ApoE gene polymorphism may be involved in the change in blood lipid profile and cognitive impairment of the general population. However, few studies explored the effects of ApoE gene polymorphism on blood lipid levels and cognition in schizophrenia. The Repeatable Battery for the Assessment of Neuropsychological Status (RBANS) was employed to evaluate the cognition and the SNPStats was used to investigate the association of ApoE rs429358 with schizophrenia. The models of analysis of covariance and multivariate analysis were conducted to investigate the effect of ApoE rs429358 on cognition in schizophrenia. Altogether, 637 patients with schizophrenia and 467 healthy controls were recruited in this study.
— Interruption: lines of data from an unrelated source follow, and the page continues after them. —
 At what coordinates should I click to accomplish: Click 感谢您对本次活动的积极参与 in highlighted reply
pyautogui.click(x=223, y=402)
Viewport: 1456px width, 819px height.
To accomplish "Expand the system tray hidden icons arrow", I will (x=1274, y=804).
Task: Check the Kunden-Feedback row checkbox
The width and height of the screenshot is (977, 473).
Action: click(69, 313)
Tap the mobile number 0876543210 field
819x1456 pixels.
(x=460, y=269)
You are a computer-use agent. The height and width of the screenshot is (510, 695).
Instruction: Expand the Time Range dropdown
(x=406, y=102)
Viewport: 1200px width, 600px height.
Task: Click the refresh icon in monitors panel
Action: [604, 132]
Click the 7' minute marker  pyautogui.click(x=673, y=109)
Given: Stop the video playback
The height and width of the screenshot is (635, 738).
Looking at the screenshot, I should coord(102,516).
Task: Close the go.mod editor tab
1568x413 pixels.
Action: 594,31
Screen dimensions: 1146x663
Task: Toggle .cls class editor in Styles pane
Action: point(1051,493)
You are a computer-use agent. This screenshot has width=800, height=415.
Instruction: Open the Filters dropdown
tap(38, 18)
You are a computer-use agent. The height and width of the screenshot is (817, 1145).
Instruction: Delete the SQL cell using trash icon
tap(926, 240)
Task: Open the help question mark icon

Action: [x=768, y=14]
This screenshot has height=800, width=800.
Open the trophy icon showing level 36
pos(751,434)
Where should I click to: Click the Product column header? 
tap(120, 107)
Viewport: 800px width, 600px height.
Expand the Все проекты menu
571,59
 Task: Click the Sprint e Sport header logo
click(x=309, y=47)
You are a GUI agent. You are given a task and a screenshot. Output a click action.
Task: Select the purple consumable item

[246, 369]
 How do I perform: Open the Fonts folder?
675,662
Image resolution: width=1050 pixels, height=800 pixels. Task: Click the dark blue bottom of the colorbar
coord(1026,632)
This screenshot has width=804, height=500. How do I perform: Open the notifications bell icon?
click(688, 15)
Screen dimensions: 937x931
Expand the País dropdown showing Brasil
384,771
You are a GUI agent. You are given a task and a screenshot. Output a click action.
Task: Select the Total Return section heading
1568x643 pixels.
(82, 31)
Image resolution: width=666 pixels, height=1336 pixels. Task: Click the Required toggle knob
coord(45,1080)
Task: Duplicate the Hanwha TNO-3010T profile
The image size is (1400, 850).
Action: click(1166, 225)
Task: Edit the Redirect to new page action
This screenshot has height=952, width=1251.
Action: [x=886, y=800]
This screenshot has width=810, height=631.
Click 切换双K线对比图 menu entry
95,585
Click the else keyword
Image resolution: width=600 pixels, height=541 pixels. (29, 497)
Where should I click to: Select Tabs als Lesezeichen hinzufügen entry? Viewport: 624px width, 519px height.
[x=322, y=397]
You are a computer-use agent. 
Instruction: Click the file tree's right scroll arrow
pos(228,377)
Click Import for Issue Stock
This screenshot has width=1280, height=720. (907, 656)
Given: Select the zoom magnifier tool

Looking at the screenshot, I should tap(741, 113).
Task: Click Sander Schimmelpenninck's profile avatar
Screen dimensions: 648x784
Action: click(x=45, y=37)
The findings in the case group found that both the ApoA1 and ApoB levels were predictors for RBANS total score (p < 0.001 vs. p = 0.011), immediate memory (p < 0.001 vs. p = 0.019), language (p < 0.001 vs. p = 0.013), attention (p < 0.001 vs. p < 0.001), except ApoA1 level only was a predictor for visuospatial/constructional (p = 0.014) and delayed memory (p < 0.001). When the association was examined in different ApoE rs429358 genotype subgroups, the association between ApoA1 level and RBANS scores (except for the language score) or between ApoB level and RBANS scores (except for the attention score) was regulated by ApoE rs429358. Our results suggest that patients with schizophrenia have broad cognitive impairment compared with healthy controls. For patients with schizophrenia, both ApoA1 and ApoB levels were positively associated with cognition. There was a significant association between ApoA1 or ApoB levels and cognition in schizophrenia, which was regulated by the ApoE rs429358.